Von Lukas Vogelsang — Millionen, Milliarden, Billionen – kein Mensch kann sich in seinem kleinen Hirn solche Zahlen vorstellen, noch die Dimension fassen. Doch «Otto-Normalverbraucher» verhält sich, als rede er vom Restmünz in seiner Tasche, das zeigt sich bei Euromillionen-Diskussionen sehr schön.
Die Medien machen es vor: Masse ist gefragt, grösser und wilder denn je. Zum Schluss wird alles geschüttelt und gerührt und es weiss eigentlich kein Mensch mehr, wovon wir sprechen. Das Meiste von dem, was wir kaufen, kostet uns weniger als der vernünftige Herstellungspreis. Irgendwo muss die Kalkulation also einen Rechnungsfehler aufweisen. Nur glauben will das die Billiggesellschaft im Aktionsjanuar sicher nicht: Solche Aktionshäppchen wären aber grad das erste Warnsignal für eine Finanzkrise.
Es sind keine Relationen mehr möglich. Zahlen werden ohne zu reflektieren aneinander gereiht und uns an den Kopf geknallt. Wenn in Russland Gazprom den Gashahn für die Ukraine zudreht, wird in den Nachrichten nur über ein zu teures Angebot von Russland an die Ukraine geredet, nicht aber dessen Preisverhältnis zum Europapreis erwähnt. Natürlich spricht auch niemand über die Höhe der Gasschulden der Ukraine, die sich doch immerhin auf 2.1 Milliarden Dollar belief. Im Vergleich dazu: Die Telekommunikationsfirmen in der Schweiz drehen den Gesprächshahn bereits zehn Tage nach der ersten Mahnung zu. Egal ob sich die Schuld nur auf 50 Franken beläuft. Immerhin lernt so unsere Jugend den Umgang mit dem grossen Geld. Denn hätten unsere Vorgenerationen auch besser in kleinen Beträgen gelernt, als uns jetzt diese Unsummen unter dem Teppich wegzustehlen.

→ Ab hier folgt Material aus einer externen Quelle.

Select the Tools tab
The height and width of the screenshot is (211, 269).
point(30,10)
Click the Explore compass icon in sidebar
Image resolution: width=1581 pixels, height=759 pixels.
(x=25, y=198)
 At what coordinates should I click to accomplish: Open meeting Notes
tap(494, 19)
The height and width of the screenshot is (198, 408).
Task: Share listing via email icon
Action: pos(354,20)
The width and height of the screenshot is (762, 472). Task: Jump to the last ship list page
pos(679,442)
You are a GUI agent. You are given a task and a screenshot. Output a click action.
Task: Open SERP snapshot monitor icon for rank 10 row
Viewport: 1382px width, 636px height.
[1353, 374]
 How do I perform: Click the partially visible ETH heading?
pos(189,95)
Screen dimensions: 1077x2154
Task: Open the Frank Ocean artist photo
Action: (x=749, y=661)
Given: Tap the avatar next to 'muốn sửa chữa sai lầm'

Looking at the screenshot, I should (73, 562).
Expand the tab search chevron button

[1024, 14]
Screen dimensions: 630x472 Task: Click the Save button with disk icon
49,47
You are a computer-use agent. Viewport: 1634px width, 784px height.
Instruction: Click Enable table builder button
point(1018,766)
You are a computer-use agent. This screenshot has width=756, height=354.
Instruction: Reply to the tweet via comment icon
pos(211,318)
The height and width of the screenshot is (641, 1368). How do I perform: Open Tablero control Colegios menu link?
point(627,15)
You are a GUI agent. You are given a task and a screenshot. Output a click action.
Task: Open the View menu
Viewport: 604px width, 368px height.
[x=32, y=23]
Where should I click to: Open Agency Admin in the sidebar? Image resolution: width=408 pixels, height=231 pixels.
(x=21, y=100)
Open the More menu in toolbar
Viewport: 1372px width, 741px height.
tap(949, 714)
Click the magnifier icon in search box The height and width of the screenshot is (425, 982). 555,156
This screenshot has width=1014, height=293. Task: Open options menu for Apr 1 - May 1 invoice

Sicher, auch Barack Obama hat im letzten Jahr viele Dimensionen gebrochen. Aber so richtig an diese Unzahlen gewöhnen kann man sich kaum – schon gar nicht, wenn das normale Einkommen ungefähr 0.00085 Prozent vom Schweizer Bankenhilfspaket entspricht. Genau, 70 Milliarden, oder eben 70-tausend Millionen, will unsere Politik den Banken ausleihen. Im Vergleich dazu: 6’749’371’000 Menschen leben auf dem Planeten. Auf der Suche nach Zahlen stiess ich im Internet auf folgende Schlagzeile (vom 25. November 2008): «Eine Million Tonnen Munition auf dem Meeresgrund. Nach Kriegsende (ca. 1949) wurde in der Nordsee massenhaft Munition entsorgt: Experten warnen vor einer Verseuchung. Das niedersächsische Umweltministerium spricht dagegen von Panikmache. Dabei ist bekannt, dass Kampfmittel nach 60 bis 70 Jahren im Meer zersetzt sind und ihr tödliches Gift ins Wasser strömt.» Igitt, mir ist nur noch schlecht. Ich will nicht wissen, wie es in anderen Ecken dieses Planeten aussieht. Der Hammer ist allerdings das Erdöl: Ab Januar 2009 werden pro Tag 25 Millionen Barrels, oder eben 19’875 Millionen Liter (ein Barrel = 159 Liter), produziert – und wohl auch verbraucht. Das ist eine Verpuffung von 1’450’875 Millionen Liter pro Jahr. Ich glaube, wir dürfen berechtigt von einem Ökokollaps reden und es ist auch kein Wunder, wenn das Eis schmilzt. Netter Vergleich: Ein Kinderschwimmbecken im Hallenbad braucht circa 350’000 Liter Wasser.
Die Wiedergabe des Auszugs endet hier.